→ **Records to use**
= = = = = = =

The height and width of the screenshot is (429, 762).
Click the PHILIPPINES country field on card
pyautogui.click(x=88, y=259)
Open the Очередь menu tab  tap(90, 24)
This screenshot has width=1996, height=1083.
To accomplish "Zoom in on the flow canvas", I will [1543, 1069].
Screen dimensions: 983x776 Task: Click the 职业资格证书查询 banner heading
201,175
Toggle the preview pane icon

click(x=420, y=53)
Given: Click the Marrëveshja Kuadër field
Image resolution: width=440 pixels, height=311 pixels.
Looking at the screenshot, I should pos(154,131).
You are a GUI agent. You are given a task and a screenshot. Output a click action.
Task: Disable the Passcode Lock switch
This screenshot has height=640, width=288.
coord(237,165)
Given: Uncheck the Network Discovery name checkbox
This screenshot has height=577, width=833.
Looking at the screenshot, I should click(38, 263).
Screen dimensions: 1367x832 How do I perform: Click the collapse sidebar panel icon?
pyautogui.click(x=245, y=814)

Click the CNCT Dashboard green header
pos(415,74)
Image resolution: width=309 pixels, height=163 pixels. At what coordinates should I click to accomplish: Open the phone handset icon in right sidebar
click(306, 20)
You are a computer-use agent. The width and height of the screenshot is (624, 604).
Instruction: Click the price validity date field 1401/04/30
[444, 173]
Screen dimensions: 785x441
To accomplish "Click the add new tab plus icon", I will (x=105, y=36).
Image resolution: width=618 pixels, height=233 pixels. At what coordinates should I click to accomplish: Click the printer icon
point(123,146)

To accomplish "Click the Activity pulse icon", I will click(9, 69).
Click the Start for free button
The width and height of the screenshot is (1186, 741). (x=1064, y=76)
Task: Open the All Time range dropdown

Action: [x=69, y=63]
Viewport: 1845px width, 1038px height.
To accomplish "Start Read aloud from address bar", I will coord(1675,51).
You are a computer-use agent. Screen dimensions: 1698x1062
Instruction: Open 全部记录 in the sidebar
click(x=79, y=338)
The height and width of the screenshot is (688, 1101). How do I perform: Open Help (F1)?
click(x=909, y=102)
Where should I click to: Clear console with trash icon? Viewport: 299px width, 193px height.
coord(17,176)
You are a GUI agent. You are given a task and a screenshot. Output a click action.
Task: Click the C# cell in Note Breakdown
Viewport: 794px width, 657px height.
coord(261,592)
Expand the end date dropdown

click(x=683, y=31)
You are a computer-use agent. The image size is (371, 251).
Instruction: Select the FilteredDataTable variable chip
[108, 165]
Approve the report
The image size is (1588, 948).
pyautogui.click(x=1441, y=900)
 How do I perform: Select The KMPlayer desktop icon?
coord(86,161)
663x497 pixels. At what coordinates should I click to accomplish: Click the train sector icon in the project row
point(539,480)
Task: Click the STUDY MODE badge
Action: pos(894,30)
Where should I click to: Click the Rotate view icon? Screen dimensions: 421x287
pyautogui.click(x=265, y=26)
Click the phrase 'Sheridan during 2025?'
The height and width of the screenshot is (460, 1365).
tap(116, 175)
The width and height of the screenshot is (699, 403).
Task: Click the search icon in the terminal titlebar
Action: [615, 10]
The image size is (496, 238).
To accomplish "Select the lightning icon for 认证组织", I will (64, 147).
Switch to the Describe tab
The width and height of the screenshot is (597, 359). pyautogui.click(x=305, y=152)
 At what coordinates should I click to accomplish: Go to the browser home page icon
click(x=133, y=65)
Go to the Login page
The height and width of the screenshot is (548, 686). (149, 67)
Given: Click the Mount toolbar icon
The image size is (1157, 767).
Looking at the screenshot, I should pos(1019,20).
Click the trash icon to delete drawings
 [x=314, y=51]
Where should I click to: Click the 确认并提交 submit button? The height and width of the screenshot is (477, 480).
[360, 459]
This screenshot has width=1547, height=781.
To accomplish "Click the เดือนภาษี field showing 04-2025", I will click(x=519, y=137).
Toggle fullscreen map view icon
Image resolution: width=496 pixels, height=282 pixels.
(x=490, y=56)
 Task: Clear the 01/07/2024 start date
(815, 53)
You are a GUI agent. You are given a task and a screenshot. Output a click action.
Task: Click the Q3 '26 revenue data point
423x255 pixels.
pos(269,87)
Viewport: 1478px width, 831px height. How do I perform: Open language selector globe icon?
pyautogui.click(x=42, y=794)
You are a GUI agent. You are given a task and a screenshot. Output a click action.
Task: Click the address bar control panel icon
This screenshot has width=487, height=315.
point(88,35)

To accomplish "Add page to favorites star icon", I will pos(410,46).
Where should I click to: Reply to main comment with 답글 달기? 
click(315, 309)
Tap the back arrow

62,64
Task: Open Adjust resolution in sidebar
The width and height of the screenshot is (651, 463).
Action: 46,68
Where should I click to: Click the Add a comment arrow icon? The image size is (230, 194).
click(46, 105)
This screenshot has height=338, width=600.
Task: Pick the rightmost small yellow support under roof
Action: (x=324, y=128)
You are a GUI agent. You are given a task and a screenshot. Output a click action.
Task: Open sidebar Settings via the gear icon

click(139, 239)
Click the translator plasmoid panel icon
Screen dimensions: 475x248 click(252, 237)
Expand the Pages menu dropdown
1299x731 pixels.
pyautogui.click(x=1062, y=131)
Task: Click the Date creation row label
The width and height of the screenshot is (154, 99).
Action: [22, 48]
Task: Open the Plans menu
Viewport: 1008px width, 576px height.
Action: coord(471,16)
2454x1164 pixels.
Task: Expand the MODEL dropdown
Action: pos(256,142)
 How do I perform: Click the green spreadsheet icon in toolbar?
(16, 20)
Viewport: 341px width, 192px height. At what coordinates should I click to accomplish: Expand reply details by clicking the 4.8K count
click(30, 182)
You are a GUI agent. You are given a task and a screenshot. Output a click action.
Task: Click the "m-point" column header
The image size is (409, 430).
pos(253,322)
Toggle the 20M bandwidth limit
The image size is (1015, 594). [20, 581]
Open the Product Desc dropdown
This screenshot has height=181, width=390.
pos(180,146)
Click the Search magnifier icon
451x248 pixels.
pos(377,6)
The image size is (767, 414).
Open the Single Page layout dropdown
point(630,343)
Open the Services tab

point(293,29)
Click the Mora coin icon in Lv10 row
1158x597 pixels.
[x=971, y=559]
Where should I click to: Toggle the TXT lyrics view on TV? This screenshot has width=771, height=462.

= = = = = = =

→ **Stated exercise**
Reproduce the data verbatim, starting at the line with "The image size is (496, 238)." and continuing up to and including the line with "The height and width of the screenshot is (548, 686).".

→ **Written answer**
The image size is (496, 238).
To accomplish "Select the lightning icon for 认证组织", I will (64, 147).
Switch to the Describe tab
The width and height of the screenshot is (597, 359). pyautogui.click(x=305, y=152)
 At what coordinates should I click to accomplish: Go to the browser home page icon
click(x=133, y=65)
Go to the Login page
The height and width of the screenshot is (548, 686). (149, 67)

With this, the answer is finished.